Kinetic theory of shear thickening for a moderately dense gas-solid suspension: from discontinuous thickening to continuous thickening

TL;DR

This paper uses kinetic theory and simulations to analyze how shear thickening behavior in gas-solid suspensions transitions from discontinuous to continuous as particle density increases, highlighting the effects of inelastic collisions and density on rheology.

Contribution

It introduces a kinetic theory model for dense gas-solid suspensions under shear, revealing the transition from discontinuous to continuous shear thickening with increasing density.

Findings

Flow curve depends on particle volume fraction.

Transition from discontinuous to continuous shear thickening with density.
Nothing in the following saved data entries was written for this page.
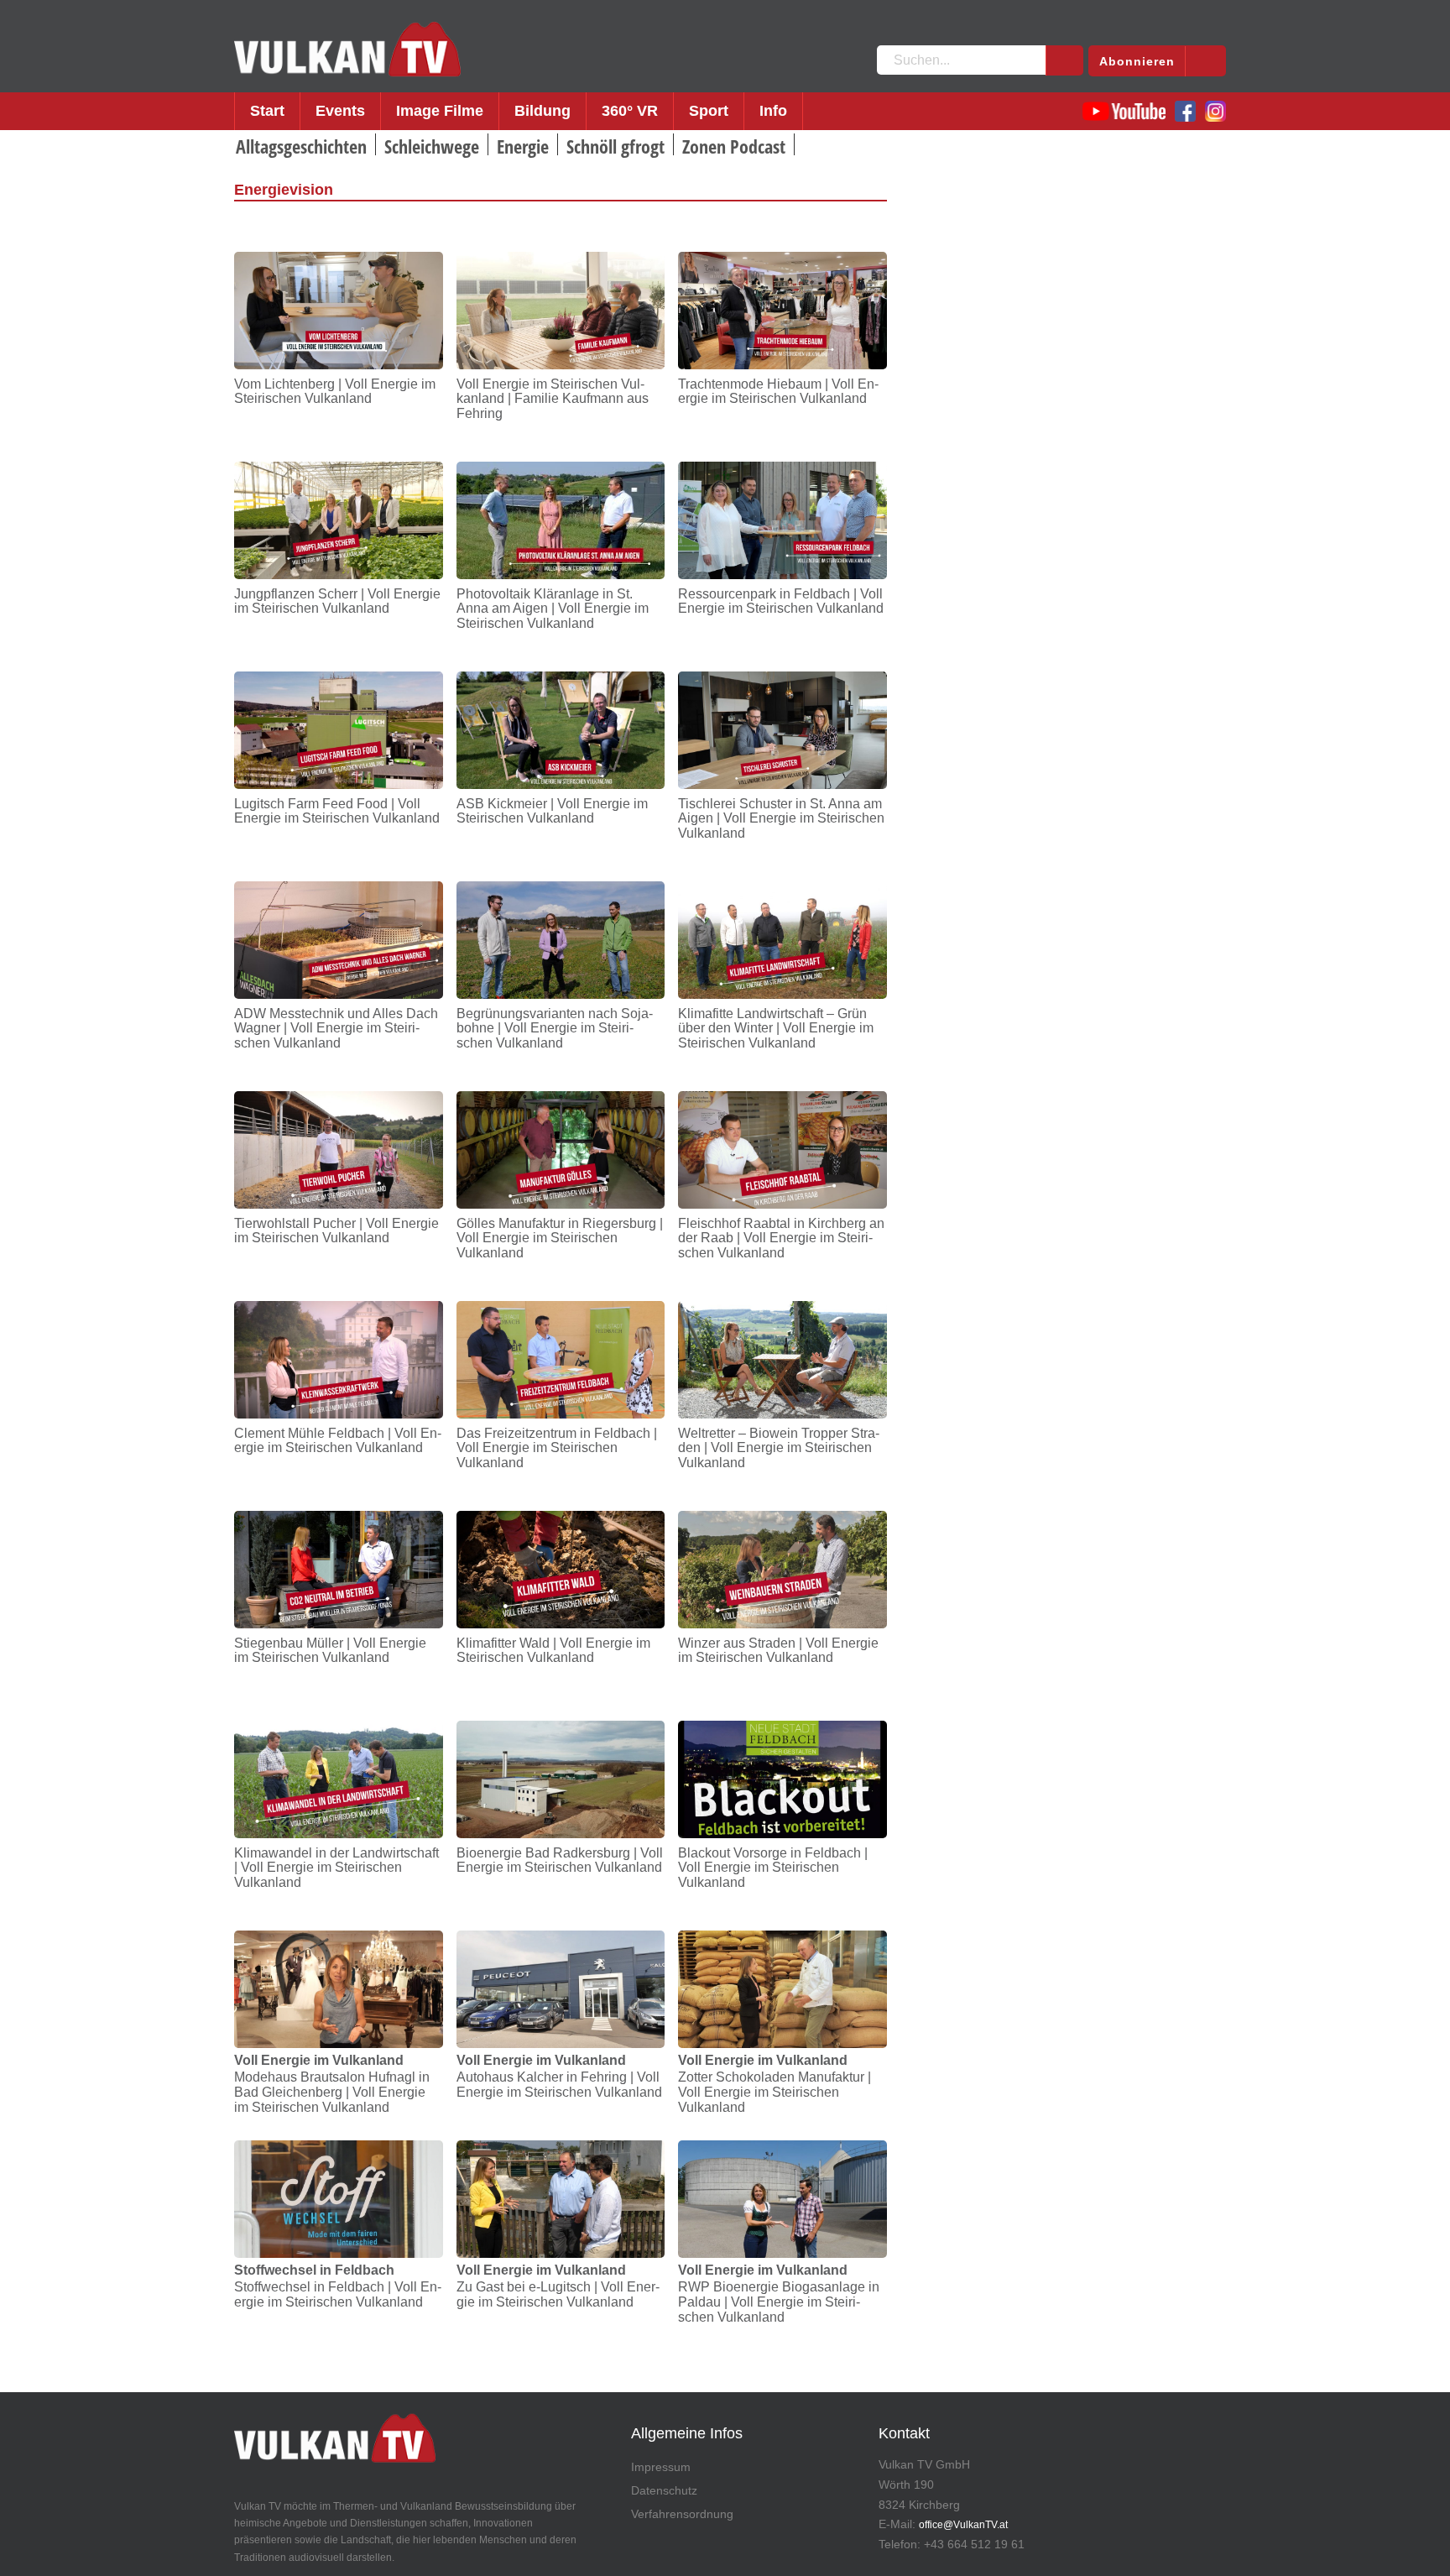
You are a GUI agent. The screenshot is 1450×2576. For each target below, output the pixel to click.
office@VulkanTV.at (963, 2525)
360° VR (630, 110)
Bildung (542, 110)
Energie (523, 146)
Theoretical predictions agree with simulations for moderate densities.

Abstract

The Enskog kinetic theory for moderately dense gas-solid suspensions under simple shear flow is considered as a model to analyze the rheological properties of the system. The influence of the environmental fluid on solid particles is modeled via a viscous drag force plus a stochastic Langevin-like term. The Enskog equation is solved by means of two independent but complementary routes: (i) Grad's moment method and (ii) event-driven Langevin simulation of hard spheres. Both approaches clearly show that the flow curve (stress-strain rate relation) depends significantly on the volume fraction of the solid particles. In particular, as the density increases, there is a transition from the discontinuous shear thickening (observed in dilute gases) to the continuous shear thickening for denser systems. The comparison between theory and simulations indicate that while the theoretical predictions for the kinetic temperature agree well with simulations for densities $\varphi \lesssim 0.5$, the agreement for the other rheological quantities (the viscosity, the stress ratio and the normal stress differences) is limited to more moderate densities ($\varphi \lesssim 0.3$) if the inelasticity during collisions between particles is not large. [This paper has been published in Phys. Rev. E {\bf 96}, 42903 (2017) but we have realized that there are some typos and mistakes after its publication. So we add the Erratum which will be published in PRE in the top of this paper.]